氷の槍が発現し、魔獣目掛けて突き刺さっていく。
「ガァァァァッ!!」
断末魔の叫び。
胴体に、氷槍投が深々と突き刺さっていく。
やがて――。
魔獣の瞳から、獰猛な光が消えた。
力なく、両脚が垂れ下がる。
私が風魔法を解除した。
燈火くんが氷槍投の魔法を解除した。
魔獣が、ドサリと地面に落ちてきた。
動かない。
倒した。
「ヤバいな」
燈火くんが険しい顔で、私を振り返った。
「これは魔法対策課が来るのが時間の問題だ」
「また……走るんだよね……?」
げんなりした表情で問いかけた。
「走るぞ」
燈火くんが私の手を引いた。
走り出す。
「あはは……やっぱりこうなるのね……」
諦め顔で、走った。
でも――。
嬉しかった。
燈火くんと並んで、戦えた。
一緒に、魔獣を倒せた。
それが、どこか誇らしかった。
SAMAへと、ひたすら走る。
息が切れる。
足が痛い。
でも、止まらない。
燈火くんが、私の手を握っている。
離さないように。
守るように。
SAMAの漆黒の建物が見えてきた。
扉を開けて、中に入る。
ロビーで、息を整えた。
「はぁ……はぁ……」
膝に手をついて、荒い息をつく。
藤崎さんが、受付カウンターから歩いてきた。
「あら、またお二人さん?」
微笑みながら言った。
「今度は何をやらかしたの?」
燈火くんが、説明を始めた。
ショッピングモールでの魔獣との遭遇。
戦闘。
そして、討伐。
藤崎さんは、真剣に聞いていた。
「連携して戦ったのね」
頷いた。
「素晴らしいわ。被害も出さずに討伐できた」
「ありがとうございます」
私は頭を下げた。
「でも」
藤崎さんが少し厳しい顔になった。
「魔法対策課は、また動くわよ」
「分かってます」
燈火くんが答えた。
「今回は、目撃者もいるかもしれない」
藤崎さんが続けた。
「柳瀬に報告しておくわ。
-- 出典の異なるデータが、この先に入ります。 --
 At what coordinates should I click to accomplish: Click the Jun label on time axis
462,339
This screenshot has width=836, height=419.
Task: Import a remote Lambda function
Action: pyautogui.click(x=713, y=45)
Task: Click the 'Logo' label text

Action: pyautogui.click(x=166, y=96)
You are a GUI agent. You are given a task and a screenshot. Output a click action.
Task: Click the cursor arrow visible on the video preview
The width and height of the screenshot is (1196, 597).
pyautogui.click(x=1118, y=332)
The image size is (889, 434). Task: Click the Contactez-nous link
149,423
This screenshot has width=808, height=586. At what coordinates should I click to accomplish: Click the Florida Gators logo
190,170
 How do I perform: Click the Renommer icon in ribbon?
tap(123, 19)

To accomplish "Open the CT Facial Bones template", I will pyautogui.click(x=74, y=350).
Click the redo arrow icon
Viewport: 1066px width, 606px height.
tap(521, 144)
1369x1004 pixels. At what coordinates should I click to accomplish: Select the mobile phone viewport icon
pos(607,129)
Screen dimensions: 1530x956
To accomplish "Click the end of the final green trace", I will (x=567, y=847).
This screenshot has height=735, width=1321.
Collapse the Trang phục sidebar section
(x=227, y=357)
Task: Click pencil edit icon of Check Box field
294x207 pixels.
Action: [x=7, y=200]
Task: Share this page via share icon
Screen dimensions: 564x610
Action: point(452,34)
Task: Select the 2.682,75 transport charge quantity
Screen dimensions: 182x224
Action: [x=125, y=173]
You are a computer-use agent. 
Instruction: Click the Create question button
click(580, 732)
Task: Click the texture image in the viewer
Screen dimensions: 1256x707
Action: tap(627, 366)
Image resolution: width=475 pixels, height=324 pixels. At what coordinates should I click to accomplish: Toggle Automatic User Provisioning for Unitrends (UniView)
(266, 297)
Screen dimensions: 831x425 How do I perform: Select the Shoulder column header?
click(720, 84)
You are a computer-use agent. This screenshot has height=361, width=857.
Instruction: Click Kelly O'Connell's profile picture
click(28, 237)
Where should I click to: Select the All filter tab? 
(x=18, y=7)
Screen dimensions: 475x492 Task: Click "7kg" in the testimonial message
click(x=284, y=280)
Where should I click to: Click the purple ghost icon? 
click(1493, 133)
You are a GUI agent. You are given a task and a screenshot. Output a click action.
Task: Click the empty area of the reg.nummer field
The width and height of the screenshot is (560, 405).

対応を考えないと」
「お願いします」
私たちは、深くお辞儀をした。
藤崎さんが、優しく微笑んだ。
「でも、よくやったわ。二人とも」
その言葉が、嬉しかった。
しばらく休憩してから、SAMAを出た。
夕暮れの街を、並んで歩く。
「今日は……色々あったね」
私が言った。
「ああ」
燈火くんが頷いた。
「でも、楽しかった」
「俺も」
燈火くんが、小さく笑った。
「美月、今日の服、本当に似合ってた」
「ありがとう」
照れくさくて、俯いた。
「また、買い物に付き合ってくれる?」
「ああ」
即答だった。
「いつでも」
嬉しかった。
胸が、温かくなった。
家の前に着いた。
「今日は、ありがとう」
私は言った。
「買い物も、戦闘も」
「こちらこそ」
燈火くんが微笑んだ。
「楽しかった」
「うん」
私も笑顔で頷いた。
「また明日、学校でね」
「ああ。また明日」
燈火くんが歩き去っていく。
その背中を見送りながら、思った。
今日は、特別な日。
燈火くんと、初めて一緒に戦った日。
そして――。
もしかしたら、デートだったのかもしれない日。
家に入って、母に「ただいま」と言った。
「おかえり。楽しかった?」
「うん。すごく」
笑顔で答えた。
部屋に戻って、今日買った洋服を見た。
燈火くんが、笑ってくれた洋服。
ヘアアクセサリー。
大切にしよう。
ベッドに横になって、天井を見つめた。
今日のことを、思い返す。
燈火くんの私服姿。
一緒に歩いたショッピングモール。
そして、魔獣との戦闘。
連携できた。
一緒に、戦えた。
嬉しかった。
私は、強くなっている。
燈火くんの隣で、戦えるように。
もっと、頑張ろう。
そう思いながら、目を閉じた。
明日も、頑張ろう。
燈火くんと一緒に。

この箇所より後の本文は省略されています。